When you commit to hooking your toilets and washing machine up to a rainwater tank, you inevitably face the "dry spell" problem. If it doesn't rain for three months, your tank will run dry. When that happens, you still need to flush the toilet. The solution is a dual-supply system that seamlessly transitions from rainwater back to the municipal grid.
The Top-Up Method
Before discussing complex valves, the simplest "dual-supply" system is a tank top-up. A float valve (exactly like the one inside a toilet tank) is installed near the bottom of your main rainwater tank and connected directly to a city water line with a proper air gap.

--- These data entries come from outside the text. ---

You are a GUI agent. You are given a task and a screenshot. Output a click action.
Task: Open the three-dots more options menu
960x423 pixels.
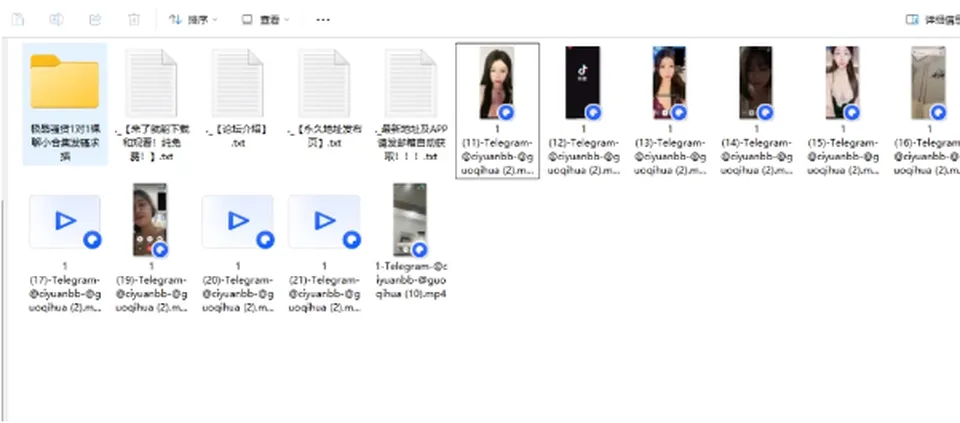point(323,20)
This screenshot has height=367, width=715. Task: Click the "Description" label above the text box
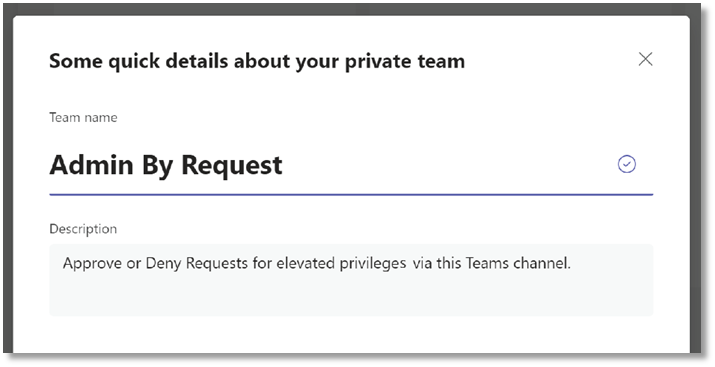coord(83,229)
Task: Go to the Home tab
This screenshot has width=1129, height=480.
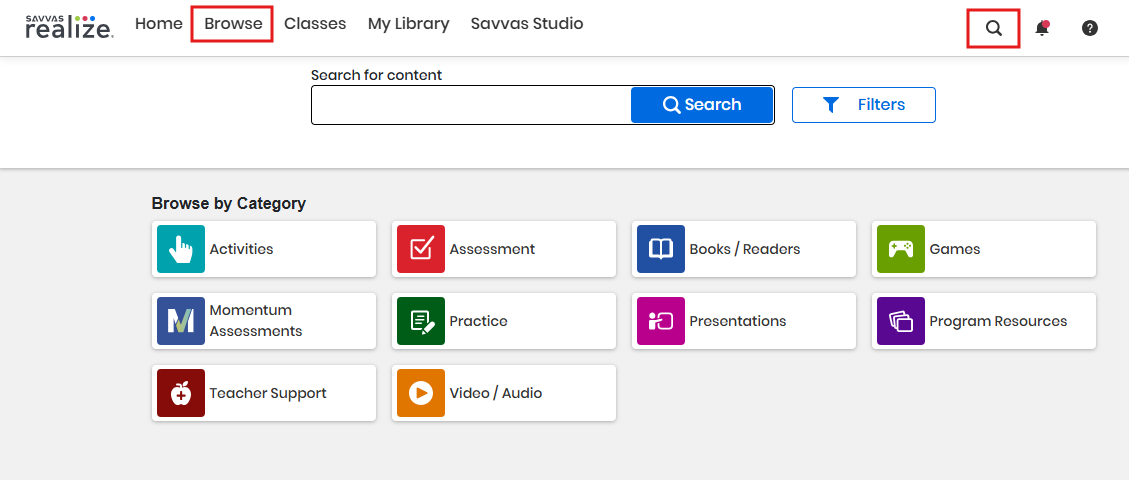Action: pos(158,23)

When the tank level drops to 10%, the city water clicks on and trickles just enough water into the tank to keep the indoor pump from running dry. The house continually runs off the pump. This is physically the safest method against cross-contamination (due to the air gap), but it means you are using electricity to pump municipal water.
In-Line Changeover Valves
A more sophisticated approach involves a specialized valve installed inside the house or near the pump. This valve is hooked up to both the high-pressure city line and the high-pressure rainwater pump line. It feeds a single output pipe running to the toilets.
Manual Switch-Over
A manual switch is a physical, three-way lever. When you notice the rainwater tank is empty, you walk down to the basement, flip the lever from "Rain" to "City," and turn off the rainwater pump so it doesn't burn out. This is cheap, incredibly reliable, and involves almost zero complex parts to fail. The downside is that you will inevitably discover the tank is empty in the middle of the night when the toilet fails to refill.
Automatic Switch-Over
Automatic switch-over valves (often called mains diverter valves or hydraulic valves) are the gold standard for indoor integration. These are typically hydraulic mechanisms (meaning they don't even require electricity) that detect water pressure.
While the rainwater pump is running and providing 50 PSI, the valve holds the city water shut. When the tank runs dry and the pump shuts off, the pressure on the rainwater side of the valve drops to zero. The 50 PSI city water instantly pushes the internal diaphragm over, seamlessly supplying the toilets without you ever noticing a pause.
When it finally rains and the pump reactivates, the higher pressure of the pump pushes the diaphragm back, shutting off the city water and resuming rainwater use.
Important Code Considerations
Because automatic in-line switch-over valves physically intersect the city water and the rainwater under pressure, they require extremely robust backflow prevention (usually an RPZ valve) installed immediately behind the device on the city side. This ensures that if the diaphragm inside the switch-over valve fails, the rainwater cannot be pushed back into the municipal grid.